■ **Supplied material**

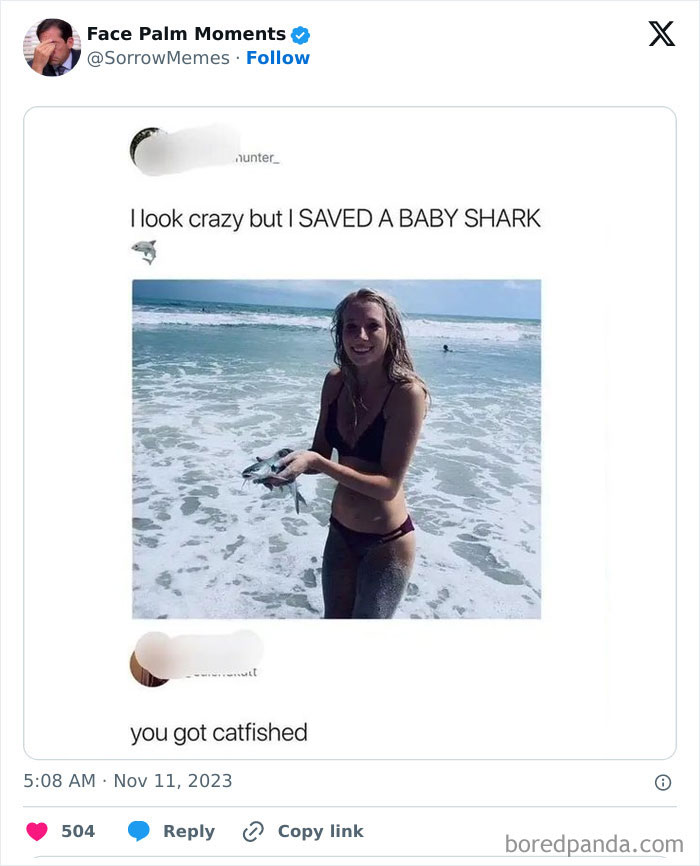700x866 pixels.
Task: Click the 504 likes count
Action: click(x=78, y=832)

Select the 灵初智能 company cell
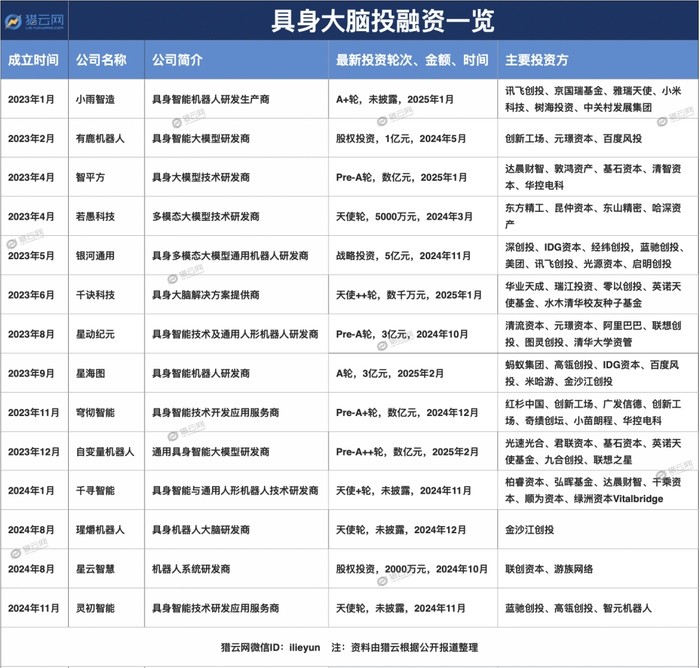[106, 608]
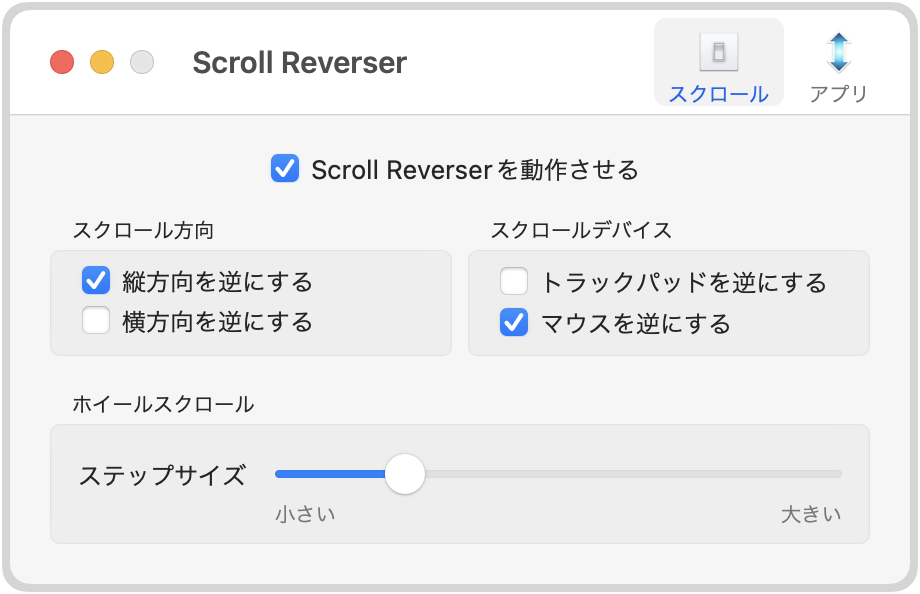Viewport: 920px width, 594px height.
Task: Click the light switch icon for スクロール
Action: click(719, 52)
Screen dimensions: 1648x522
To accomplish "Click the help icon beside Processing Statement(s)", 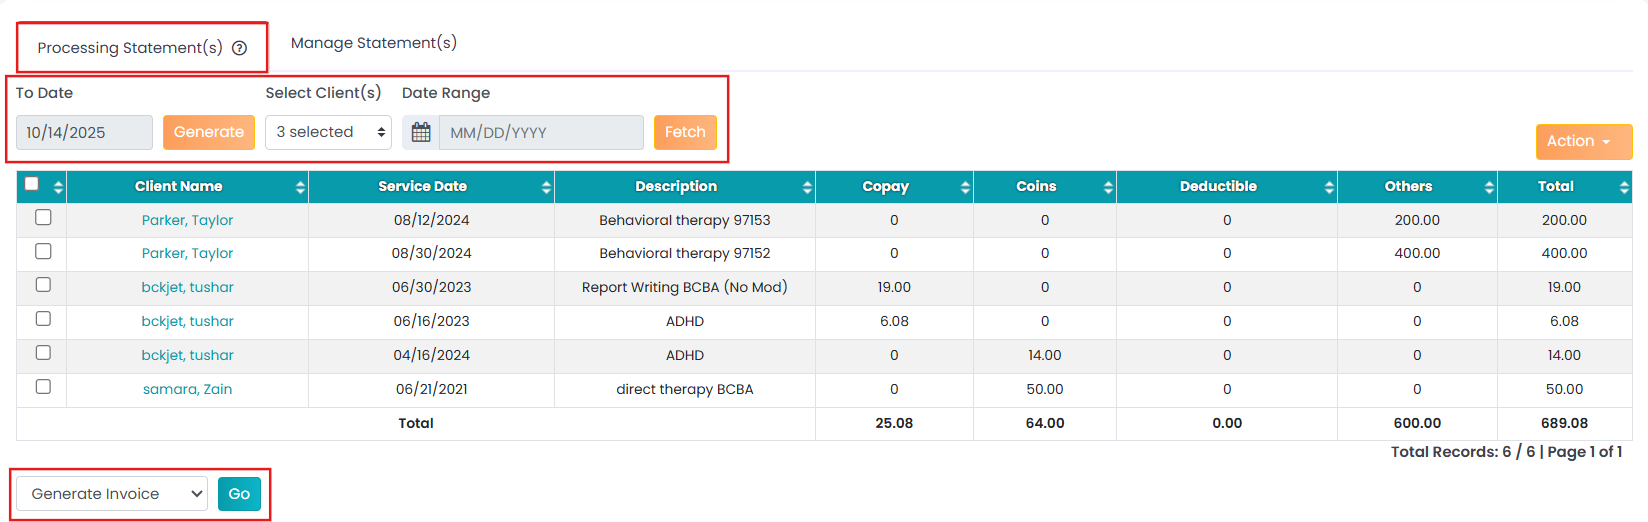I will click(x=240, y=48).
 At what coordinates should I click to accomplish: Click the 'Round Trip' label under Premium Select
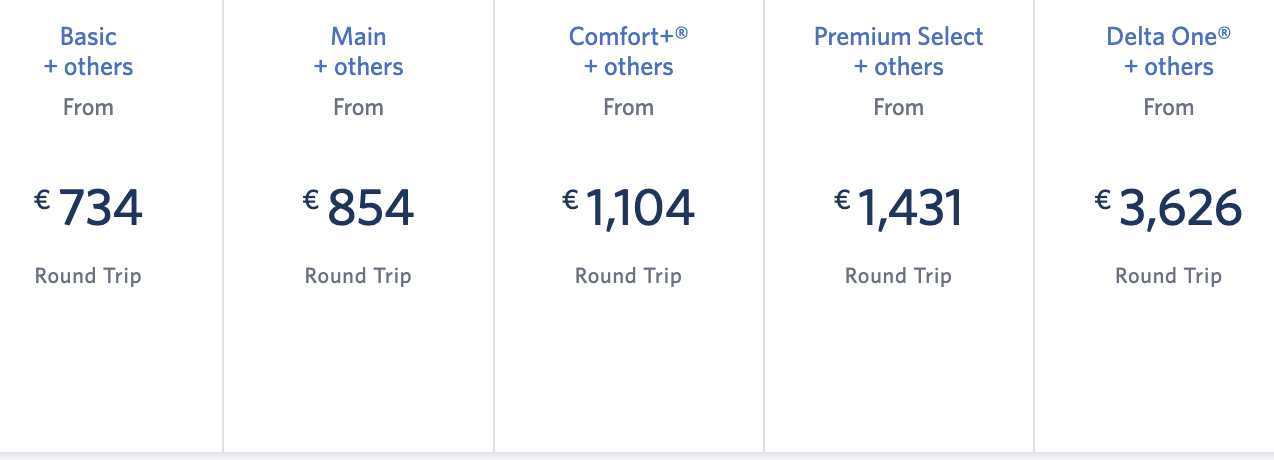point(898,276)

■ **Exercise prompt**
Which lines in the rows above contain the word "Select"? Filter them out and copy each one in full.

■ **Written solution**
Select the 灵初智能 company cell
 At what coordinates should I click to accomplish: Click the 'Round Trip' label under Premium Select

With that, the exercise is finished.